Desprendido corporalmente e inconsciente quanto a tempo e espaço, depois de uma viagem espiralada parecida infindável, com o corpo psíquico agora num púlpito, perante divindades cultuadas durante minha existência incorporada, conscientizo-me de estar no “dia do meu juízo final”.
Rompendo o silêncio mental, uma frase telepática enviada por uma das autoridades celeste presentes, me ordena e então, inicio meu relato:

Até onde me lembro, num dia do mês de agosto, meu espírito, talvez predestinado, pairou sobre uma modesta casa e no momento propicio, encarnou no seio de uma família simples. Na casa, incrustada na parede externa, havia até uma placa alusiva ao ano de sua construção, 1942, o mesmo ano em que eu nasci.

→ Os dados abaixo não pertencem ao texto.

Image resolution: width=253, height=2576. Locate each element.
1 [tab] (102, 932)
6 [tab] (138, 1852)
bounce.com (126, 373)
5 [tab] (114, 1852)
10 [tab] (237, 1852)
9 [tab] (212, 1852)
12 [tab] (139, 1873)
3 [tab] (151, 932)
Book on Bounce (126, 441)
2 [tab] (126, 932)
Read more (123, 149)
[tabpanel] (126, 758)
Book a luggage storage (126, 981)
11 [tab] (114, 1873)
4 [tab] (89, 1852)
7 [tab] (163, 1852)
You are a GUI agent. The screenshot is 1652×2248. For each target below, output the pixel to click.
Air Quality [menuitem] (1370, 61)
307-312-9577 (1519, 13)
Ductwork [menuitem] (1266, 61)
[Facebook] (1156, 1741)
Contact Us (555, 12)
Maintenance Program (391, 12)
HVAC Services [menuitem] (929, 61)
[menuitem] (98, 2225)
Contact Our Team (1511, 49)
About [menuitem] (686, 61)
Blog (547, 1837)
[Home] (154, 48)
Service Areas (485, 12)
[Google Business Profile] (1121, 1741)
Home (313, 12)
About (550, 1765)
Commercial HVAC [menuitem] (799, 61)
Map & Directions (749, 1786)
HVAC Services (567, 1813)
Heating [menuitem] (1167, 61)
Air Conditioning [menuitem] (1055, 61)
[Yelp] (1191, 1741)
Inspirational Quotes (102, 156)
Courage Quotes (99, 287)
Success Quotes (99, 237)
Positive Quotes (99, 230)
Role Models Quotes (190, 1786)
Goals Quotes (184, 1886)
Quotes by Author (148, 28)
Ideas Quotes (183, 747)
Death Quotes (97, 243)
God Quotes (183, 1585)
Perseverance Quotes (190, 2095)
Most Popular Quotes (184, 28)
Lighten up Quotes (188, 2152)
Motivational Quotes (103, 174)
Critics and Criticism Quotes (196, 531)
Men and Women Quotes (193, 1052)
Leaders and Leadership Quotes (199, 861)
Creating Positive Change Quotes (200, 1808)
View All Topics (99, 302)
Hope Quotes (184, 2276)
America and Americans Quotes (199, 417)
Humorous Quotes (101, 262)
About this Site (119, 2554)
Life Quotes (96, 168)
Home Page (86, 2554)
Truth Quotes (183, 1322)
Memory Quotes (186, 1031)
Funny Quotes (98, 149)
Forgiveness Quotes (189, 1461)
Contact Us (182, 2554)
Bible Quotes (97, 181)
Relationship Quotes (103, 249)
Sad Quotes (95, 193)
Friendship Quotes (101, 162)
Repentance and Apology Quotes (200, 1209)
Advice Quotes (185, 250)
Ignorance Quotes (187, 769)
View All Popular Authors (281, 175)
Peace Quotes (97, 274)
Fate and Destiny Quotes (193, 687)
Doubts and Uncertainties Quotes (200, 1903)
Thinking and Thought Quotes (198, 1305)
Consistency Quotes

A Natureza recebeu-me em seus braços, propiciando-me um enorme panorama e integrou-me nele. A mata, o rio, os pássaros com seus cantos, o zumbido das abelhas e os beija-flores coloridos confundidos com as flores silvestres.
Dias quentes ensolarados com a sinfonia das cigarras e a coreografia hipnótica das borboletas e opostamente o frescor, o aroma peculiar e a paz procedentes das fortes chuvas de verão.

Da infância à puberdade, habitualmente descalço, percorrendo por suas paisagens, nadei em suas lagoas, saboreei os frutos da mata e no resvalar suas vegetações, tantas vazes roubei-lhes o orvalho.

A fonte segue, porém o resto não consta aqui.